Patients' overall rating of care as good or excellent leapt from 56 percent to 80 percent in the intervention clinic, whereas the rating rose only from 62 percent to 64 percent in the control clinics.
There were no improvements in patient satisfaction with care coordination, "perhaps because the care-coordination enhancements affected patients indirectly," the authors wrote. "For example, care coordinators facilitated urgent specialty appointments for patients; however, this assistance occurred behind the scenes."
The intervention also demonstrated no effect on preventable emergency department visits, and hospitalization rates in the intervention clinic increased by a small but significant amount.
"Others in academic medicine had said that we wouldn't see a drop in ER use and hospitalization because when you expand access to an underserved population, there's usually a spike in use," Hochman said. "I was still hopeful, so I was personally surprised at these results.
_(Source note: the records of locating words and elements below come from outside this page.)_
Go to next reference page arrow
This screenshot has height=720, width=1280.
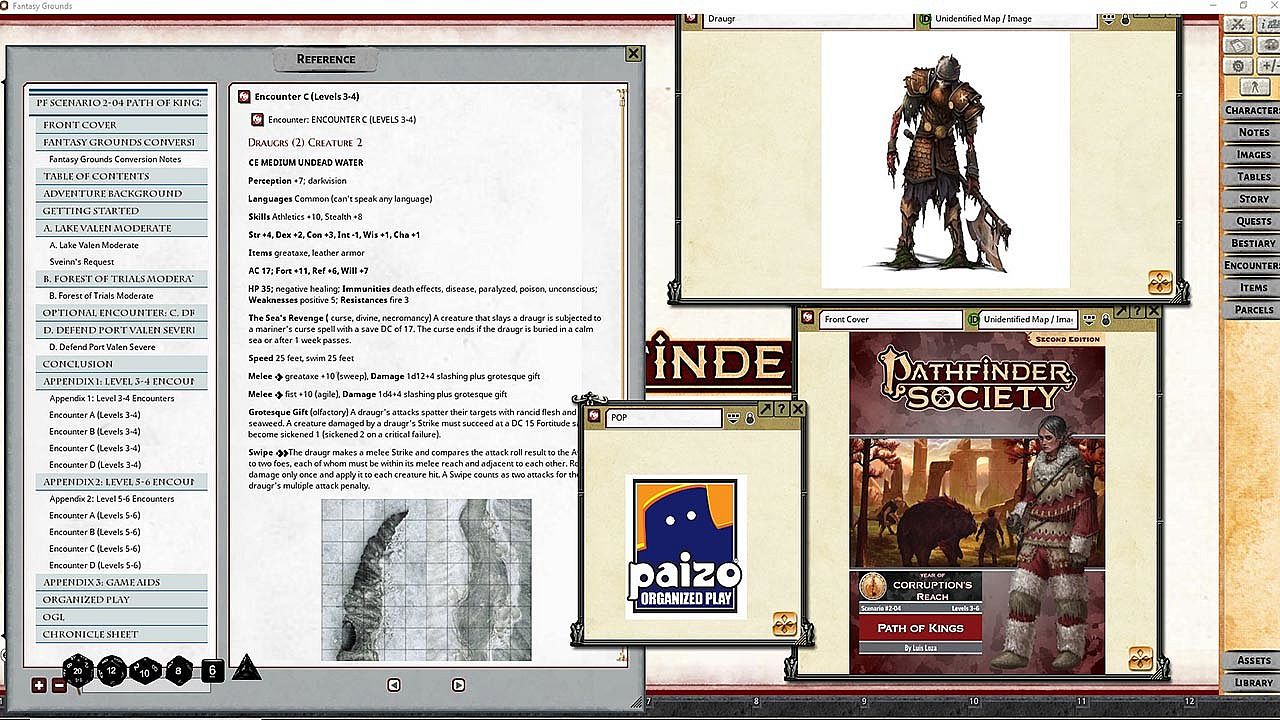(458, 685)
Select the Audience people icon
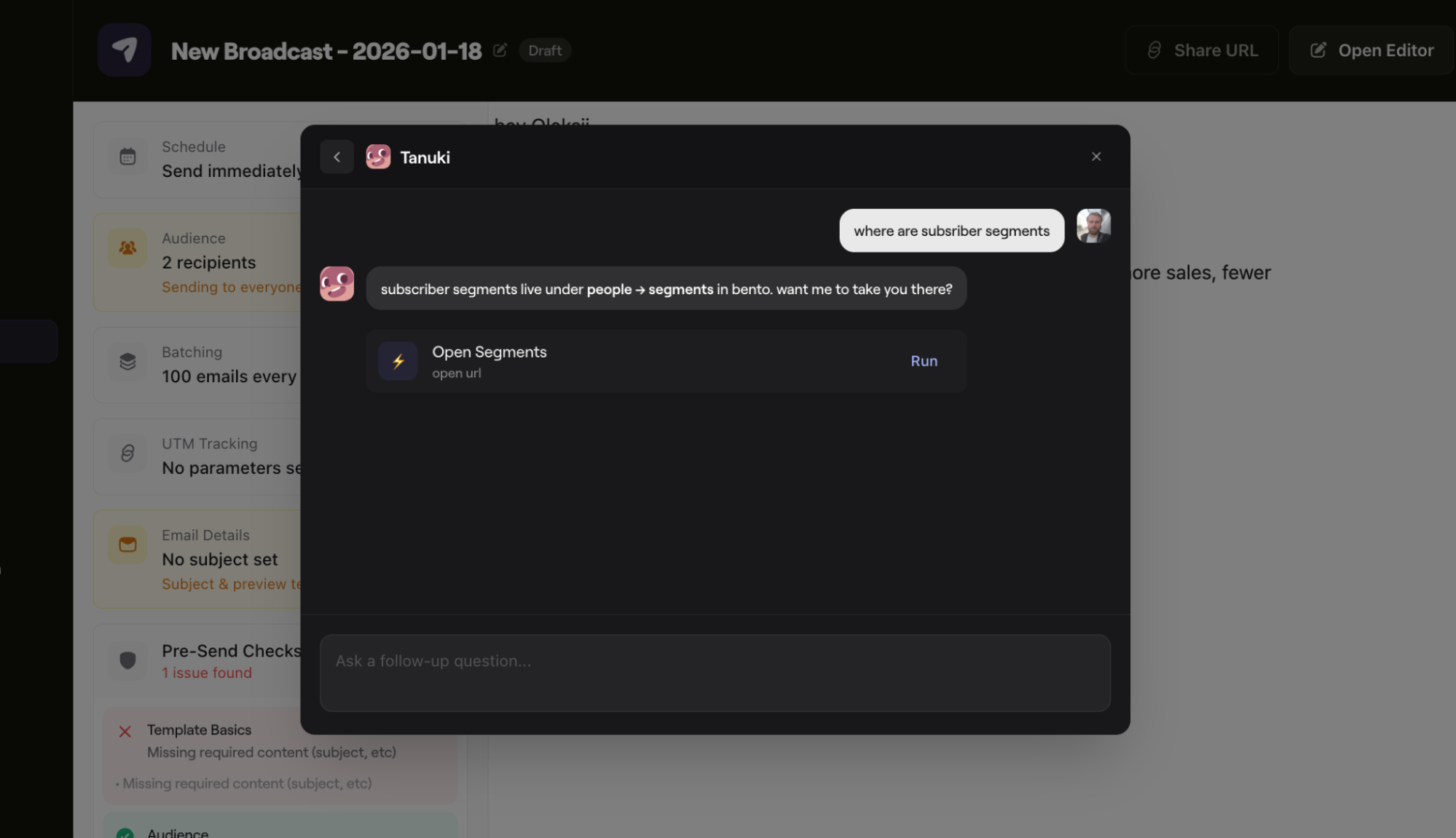The image size is (1456, 838). click(x=127, y=248)
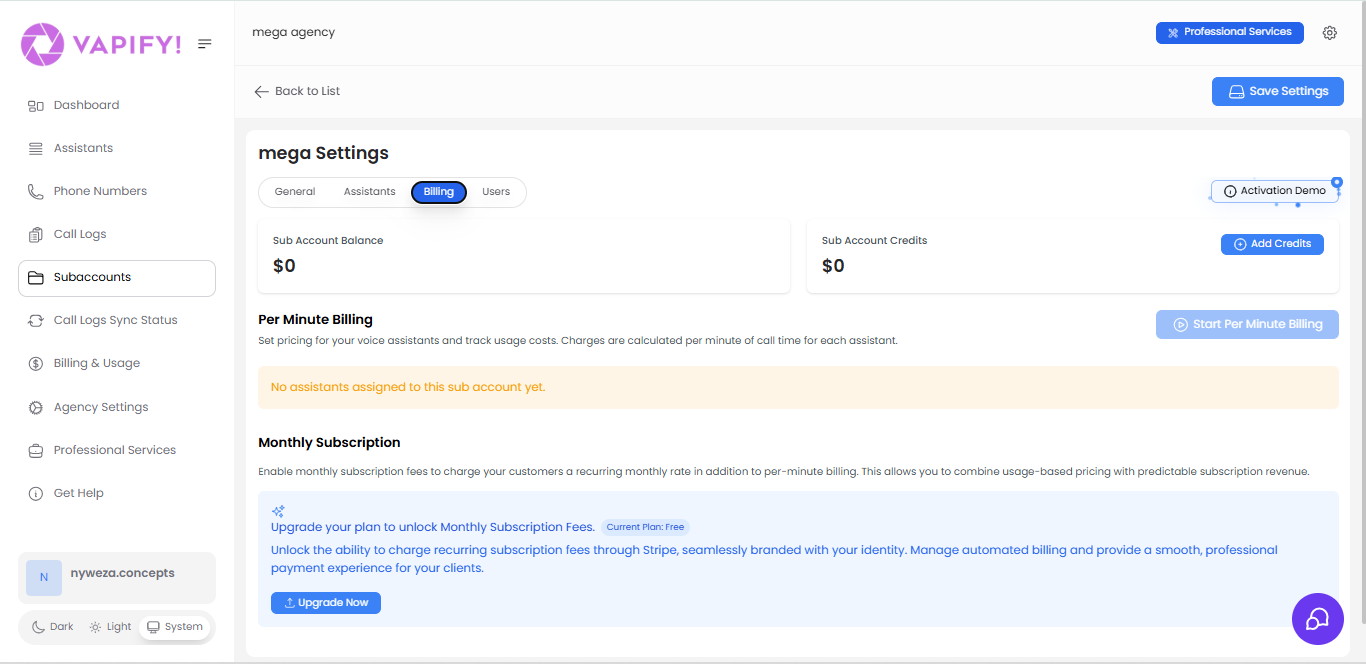This screenshot has height=664, width=1366.
Task: Click the Phone Numbers handset icon
Action: tap(37, 190)
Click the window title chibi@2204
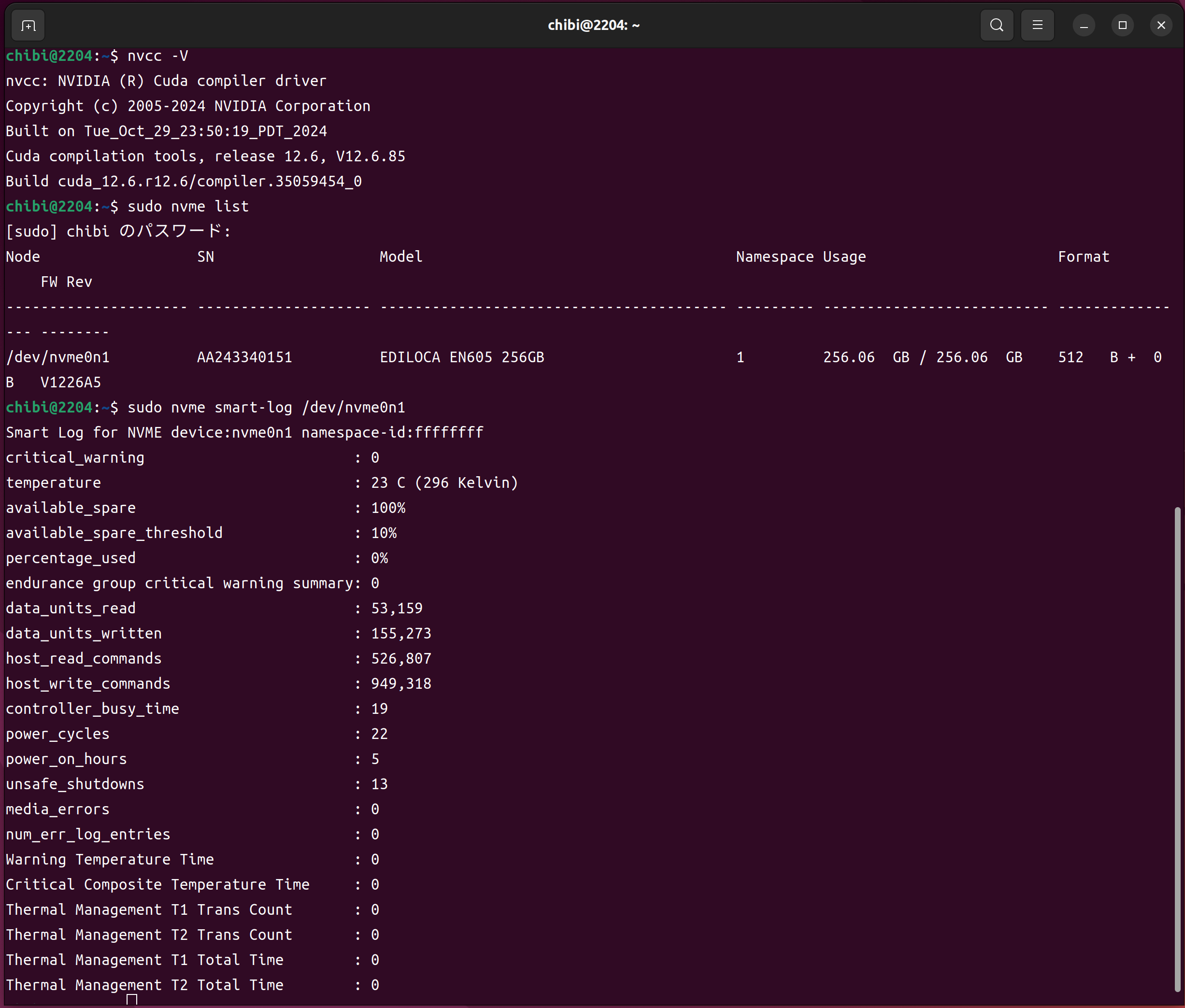Image resolution: width=1185 pixels, height=1008 pixels. (x=593, y=25)
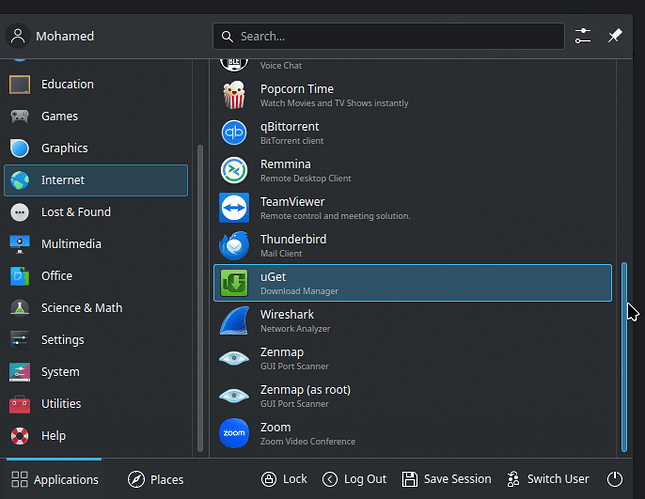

However, I'm optimistic that, with time, the clinic will start to have an impact on inappropriate use."
In the intervention clinic, residents' overall rating of the clinic experience rose from 47 percent to 57 percent, while the overall rating dropped from 39 percent to 36 percent in the control clinics. Similarly, the resident composite satisfaction score rose from 39 percent to 51 percent in the intervention clinic, but dropped from 46 percent to 42 percent in the controls.
In addition, residents who worked in the intervention clinic's call center reported it to be a valuable experience.
"Medical care is moving more and more to the team approach and away from the traditional model that rests on the shoulders of the superhuman primary care doctor -- which is good, because none of us is superhuman," said Hochman. "But, in order to make the team model work, physicians need a good understanding of each team member's role. Our intervention provided residents with a good opportunity to understand the role of the care coordinator and what happens in a call center, which is an important access point for patients."
Interest in Primary Care
The resident survey included a question about interest in primary care careers. Interest among residents in the intervention clinic increased, while interest dropped in the control clinics, said Hochman. "The increase didn't reach statistical significance because the sample size was small, but it's fair to say that there was a trend toward greater interest (among residents) in the intervention clinic."
Hochman pointed out that instituting PCMH components to improve the teaching clinic experience helps with only one factor influencing interest in primary care careers. "Other reforms are likely necessary, such as educational debt relief, higher salaries, and better primary care mentorship in academic institutions," he said.
Not Quite a PCMH
It's important to note that satisfaction increased even though the intervention clinic didn't change enough to become a full-fledged PCMH, Hochman said. He and another researcher performed retrospective assessments of the study clinics using the 2011 PCMH standards from the National Committee for Quality Assurance. At baseline, the intervention clinic did not qualify as a PCMH, scoring 35 of 100 possible points and meeting just one of the six must-pass elements. After the intervention, the clinic still didn't qualify as a PCMH, but its score increased to 53 and it achieved four of the six must-pass elements.
According to Goldstein, the study demonstrated that even a "minimal investment and reorientation in delivery, focused on the patient and enhanced access to care, could improve the satisfaction of patients, staff and physicians, even in an underfunded public environment."
The study's primary funding came from the UniHealth Foundation in Los Angeles.